| YOUR TASK |
Rewrite the records from the line with "Describe the element at coordinates (880, 877)" to the line with "coordinates (1735, 20).", changing "screenshot" to "screen image" and leaving everything else unchanged.

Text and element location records
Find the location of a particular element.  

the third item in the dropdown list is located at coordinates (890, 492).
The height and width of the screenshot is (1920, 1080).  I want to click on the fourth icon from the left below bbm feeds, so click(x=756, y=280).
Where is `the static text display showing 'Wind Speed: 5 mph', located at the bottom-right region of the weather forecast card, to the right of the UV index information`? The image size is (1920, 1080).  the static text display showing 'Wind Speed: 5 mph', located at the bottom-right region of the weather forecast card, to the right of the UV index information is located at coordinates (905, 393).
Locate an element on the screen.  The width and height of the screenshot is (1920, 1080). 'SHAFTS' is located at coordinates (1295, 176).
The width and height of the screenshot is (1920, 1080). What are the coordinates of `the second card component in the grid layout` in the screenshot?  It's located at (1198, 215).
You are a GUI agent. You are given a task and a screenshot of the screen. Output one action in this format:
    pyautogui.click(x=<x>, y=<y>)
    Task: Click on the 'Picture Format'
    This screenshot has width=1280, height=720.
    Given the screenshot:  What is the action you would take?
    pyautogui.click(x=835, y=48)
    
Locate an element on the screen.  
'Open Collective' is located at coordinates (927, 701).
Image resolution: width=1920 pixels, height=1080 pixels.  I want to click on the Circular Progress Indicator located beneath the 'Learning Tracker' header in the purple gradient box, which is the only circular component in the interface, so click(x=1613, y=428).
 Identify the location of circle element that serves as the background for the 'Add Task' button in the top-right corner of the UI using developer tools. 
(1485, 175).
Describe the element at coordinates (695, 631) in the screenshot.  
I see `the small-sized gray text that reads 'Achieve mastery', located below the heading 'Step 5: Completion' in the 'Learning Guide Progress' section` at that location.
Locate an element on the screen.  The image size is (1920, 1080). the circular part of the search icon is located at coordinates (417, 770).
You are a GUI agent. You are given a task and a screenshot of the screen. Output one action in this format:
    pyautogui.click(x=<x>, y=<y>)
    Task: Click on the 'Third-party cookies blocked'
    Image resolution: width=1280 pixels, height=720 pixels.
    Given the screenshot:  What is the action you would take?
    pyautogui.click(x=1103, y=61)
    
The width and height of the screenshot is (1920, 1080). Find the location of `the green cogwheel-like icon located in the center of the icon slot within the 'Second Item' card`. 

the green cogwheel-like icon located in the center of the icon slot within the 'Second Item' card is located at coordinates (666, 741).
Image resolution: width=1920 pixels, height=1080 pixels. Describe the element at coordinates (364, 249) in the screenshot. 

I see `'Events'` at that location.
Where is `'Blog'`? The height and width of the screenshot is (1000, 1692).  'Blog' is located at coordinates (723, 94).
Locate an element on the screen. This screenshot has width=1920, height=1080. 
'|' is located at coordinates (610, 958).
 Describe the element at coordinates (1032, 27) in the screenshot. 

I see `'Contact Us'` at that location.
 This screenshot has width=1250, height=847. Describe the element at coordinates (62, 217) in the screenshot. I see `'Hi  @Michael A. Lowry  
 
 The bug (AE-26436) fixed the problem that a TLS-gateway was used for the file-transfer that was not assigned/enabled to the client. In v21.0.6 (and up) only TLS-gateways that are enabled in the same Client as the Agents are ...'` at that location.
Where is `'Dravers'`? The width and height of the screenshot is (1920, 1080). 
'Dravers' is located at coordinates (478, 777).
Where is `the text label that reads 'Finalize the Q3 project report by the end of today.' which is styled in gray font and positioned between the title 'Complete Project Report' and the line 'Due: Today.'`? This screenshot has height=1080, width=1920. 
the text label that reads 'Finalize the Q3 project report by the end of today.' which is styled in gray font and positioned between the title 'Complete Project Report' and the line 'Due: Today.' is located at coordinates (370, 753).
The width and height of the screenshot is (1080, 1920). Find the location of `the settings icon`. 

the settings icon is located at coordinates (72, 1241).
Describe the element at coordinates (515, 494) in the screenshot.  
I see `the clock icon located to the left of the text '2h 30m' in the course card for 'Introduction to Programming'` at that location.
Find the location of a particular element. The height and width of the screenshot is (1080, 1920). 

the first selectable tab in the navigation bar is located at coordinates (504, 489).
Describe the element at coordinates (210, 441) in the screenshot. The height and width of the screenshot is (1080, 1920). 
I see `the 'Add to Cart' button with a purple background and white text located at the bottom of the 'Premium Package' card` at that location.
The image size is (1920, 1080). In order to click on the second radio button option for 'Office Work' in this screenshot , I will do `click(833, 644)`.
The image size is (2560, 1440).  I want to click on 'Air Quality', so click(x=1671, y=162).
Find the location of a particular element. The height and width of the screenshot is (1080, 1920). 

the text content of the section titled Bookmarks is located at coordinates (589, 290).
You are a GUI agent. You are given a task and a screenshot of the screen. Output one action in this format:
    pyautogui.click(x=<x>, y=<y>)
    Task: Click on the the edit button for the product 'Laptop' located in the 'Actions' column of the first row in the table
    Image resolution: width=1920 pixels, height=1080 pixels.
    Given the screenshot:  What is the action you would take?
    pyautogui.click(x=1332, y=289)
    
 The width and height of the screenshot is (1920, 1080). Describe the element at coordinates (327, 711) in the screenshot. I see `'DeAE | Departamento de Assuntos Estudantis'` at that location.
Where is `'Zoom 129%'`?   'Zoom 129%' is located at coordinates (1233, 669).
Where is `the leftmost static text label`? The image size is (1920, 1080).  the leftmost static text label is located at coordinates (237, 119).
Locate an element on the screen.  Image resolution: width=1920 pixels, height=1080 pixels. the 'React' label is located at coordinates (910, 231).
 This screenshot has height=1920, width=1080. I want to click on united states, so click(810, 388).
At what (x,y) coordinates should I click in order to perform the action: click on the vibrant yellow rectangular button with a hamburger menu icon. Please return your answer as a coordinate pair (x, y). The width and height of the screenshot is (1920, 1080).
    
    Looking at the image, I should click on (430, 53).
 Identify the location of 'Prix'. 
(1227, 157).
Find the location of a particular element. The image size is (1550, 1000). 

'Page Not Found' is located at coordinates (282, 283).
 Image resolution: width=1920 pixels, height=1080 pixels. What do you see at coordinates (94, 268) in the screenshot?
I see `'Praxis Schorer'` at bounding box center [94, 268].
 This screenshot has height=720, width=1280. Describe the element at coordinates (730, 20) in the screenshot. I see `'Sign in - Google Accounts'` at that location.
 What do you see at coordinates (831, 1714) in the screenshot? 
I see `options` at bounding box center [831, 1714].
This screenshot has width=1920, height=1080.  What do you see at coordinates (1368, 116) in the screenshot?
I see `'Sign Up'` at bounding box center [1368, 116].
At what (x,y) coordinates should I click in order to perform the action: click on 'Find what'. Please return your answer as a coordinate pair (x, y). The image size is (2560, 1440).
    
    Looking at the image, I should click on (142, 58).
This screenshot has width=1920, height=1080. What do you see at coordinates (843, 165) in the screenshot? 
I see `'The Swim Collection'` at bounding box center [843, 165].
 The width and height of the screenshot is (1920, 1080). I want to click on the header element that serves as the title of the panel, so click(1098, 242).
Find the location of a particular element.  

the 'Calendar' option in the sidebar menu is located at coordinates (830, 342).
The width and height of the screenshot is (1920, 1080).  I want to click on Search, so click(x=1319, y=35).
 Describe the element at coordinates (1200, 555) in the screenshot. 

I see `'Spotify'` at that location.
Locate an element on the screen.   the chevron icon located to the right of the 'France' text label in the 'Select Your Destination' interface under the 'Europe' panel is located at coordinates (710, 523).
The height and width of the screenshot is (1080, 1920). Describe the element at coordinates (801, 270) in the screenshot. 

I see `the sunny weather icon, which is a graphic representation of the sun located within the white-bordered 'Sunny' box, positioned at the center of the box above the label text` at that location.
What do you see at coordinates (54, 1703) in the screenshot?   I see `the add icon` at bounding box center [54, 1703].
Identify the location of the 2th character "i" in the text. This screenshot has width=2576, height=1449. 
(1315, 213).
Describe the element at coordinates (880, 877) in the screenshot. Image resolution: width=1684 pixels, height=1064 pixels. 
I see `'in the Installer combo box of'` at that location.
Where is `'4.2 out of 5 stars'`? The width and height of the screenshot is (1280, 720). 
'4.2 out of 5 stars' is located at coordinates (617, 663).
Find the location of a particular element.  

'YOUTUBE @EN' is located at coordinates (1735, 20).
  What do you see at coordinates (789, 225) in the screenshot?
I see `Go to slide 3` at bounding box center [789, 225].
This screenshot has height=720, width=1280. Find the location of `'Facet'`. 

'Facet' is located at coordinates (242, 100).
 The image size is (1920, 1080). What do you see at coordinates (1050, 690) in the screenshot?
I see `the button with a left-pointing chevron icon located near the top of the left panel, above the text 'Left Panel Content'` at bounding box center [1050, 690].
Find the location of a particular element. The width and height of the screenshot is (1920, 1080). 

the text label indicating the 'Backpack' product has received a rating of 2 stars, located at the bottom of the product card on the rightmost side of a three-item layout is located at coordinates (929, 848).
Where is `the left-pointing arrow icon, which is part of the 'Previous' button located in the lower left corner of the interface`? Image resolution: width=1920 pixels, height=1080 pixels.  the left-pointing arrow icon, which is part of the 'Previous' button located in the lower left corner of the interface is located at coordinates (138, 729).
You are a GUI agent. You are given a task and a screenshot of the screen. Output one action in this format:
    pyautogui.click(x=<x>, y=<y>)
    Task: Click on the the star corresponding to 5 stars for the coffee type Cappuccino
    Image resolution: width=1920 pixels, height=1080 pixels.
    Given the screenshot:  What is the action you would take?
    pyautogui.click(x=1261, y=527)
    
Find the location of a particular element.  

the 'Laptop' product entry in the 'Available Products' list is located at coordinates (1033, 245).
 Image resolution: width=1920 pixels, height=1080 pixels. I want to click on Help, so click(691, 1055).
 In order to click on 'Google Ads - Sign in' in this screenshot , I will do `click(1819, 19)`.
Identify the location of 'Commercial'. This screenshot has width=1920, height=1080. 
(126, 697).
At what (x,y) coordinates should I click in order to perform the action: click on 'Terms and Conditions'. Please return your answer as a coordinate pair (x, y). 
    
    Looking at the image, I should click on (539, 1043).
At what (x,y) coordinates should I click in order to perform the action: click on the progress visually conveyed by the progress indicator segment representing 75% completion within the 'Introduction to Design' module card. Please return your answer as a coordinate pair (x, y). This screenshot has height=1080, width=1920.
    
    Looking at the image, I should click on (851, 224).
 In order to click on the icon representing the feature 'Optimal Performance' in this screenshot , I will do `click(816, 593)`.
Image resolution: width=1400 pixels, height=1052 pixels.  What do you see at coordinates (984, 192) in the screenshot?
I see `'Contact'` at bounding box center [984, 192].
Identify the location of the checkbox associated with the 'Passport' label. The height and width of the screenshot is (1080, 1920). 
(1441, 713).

| FINISHED EXERCISE |
Describe the element at coordinates (880, 877) in the screen image. Image resolution: width=1684 pixels, height=1064 pixels. 
I see `'in the Installer combo box of'` at that location.
Where is `'4.2 out of 5 stars'`? The width and height of the screen image is (1280, 720). 
'4.2 out of 5 stars' is located at coordinates (617, 663).
Find the location of a particular element.  

'YOUTUBE @EN' is located at coordinates (1735, 20).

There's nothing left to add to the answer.